Text extract
***
This presentation compares economic capital, the risk-adjusted performance measure widely used by banks, with prudential capital measures such as those imposed by bank regulators. I will first consider conditions set out in Milne and Onorato (2006) that allow financial institutions to measure performance using return on prudential capital (value at risk). These conditions are implausibly strong, suggesting that prudential and economic capital are unconnected. I will then present ongoing research on the impact of regulatory requirements on bank capital structure, performance measurement, and loan decisions showing that for banks consistently pursuing shareholder value, regulatory requirements should have only minor impact on bank valuation or
business decisions.

Friday March 3
10:00 am Stewart Library, Fields Institute
Michael Walker, Professor, Department of Physics, University of Toronto.
CDO Models -- Towards the Next Generation: Incomplete Markets and Term Structure
This talk describes a new approach to the risk-neutral valuation of CDO tranches, based on a general specification of the tranche loss distributions and the index default distribution. The new model is a term-structure model, and the generality with which the basic distributions are specified allows it to be perfectly calibrated to any set of market prices (for any number of tranches and maturities) that is arbitrage-free. The use of the new model is illustrated by testing market prices for the standardized iTraxx index tranches (for all marketed tranches and maturities) to see if they are arbitrage-free. Another example is the determination of the arbitrage-free range of prices allowed for an unmarketed tranche. Because the model is an incomplete-market model characterized by many more parameters than market prices, it was essential to develop an efficient optimization approach to valuation.

Friday February 10.
10:00 am Stewart Library, Fields Institute
Sebastian Jaimungal. Proffesor, Department of Statistics. University of Toronto.
***
Tasks and exercises
• A. In the seminar listing, which department is Michael Walker in?
• B. Reproduce the part of the seminar listing starting at "This presentation compares" and ending at "business decisions.".
• C. According to the seminar listing, the ongoing research looks at the impact of regulatory requirements on what things? List all of them.
The data that follows comes from a separate source and is unrelated to the seminar listing.

Information shown
***
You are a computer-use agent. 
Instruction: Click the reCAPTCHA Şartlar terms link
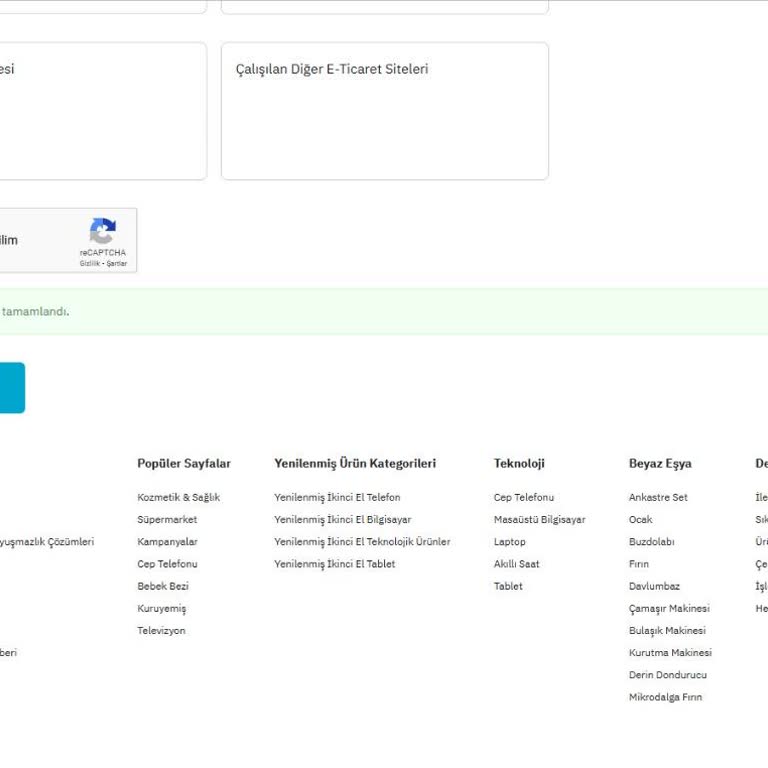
***
The solutions
• A. The Department of Physics at the University of Toronto.

• B.
This presentation compares economic capital, the risk-adjusted performance measure widely used by banks, with prudential capital measures such as those imposed by bank regulators. I will first consider conditions set out in Milne and Onorato (2006) that allow financial institutions to measure performance using return on prudential capital (value at risk). These conditions are implausibly strong, suggesting that prudential and economic capital are unconnected. I will then present ongoing research on the impact of regulatory requirements on bank capital structure, performance measurement, and loan decisions showing that for banks consistently pursuing shareholder value, regulatory requirements should have only minor impact on bank valuation or
business decisions.

• C.
- Bank capital structure
- Performance measurement
- Loan decisions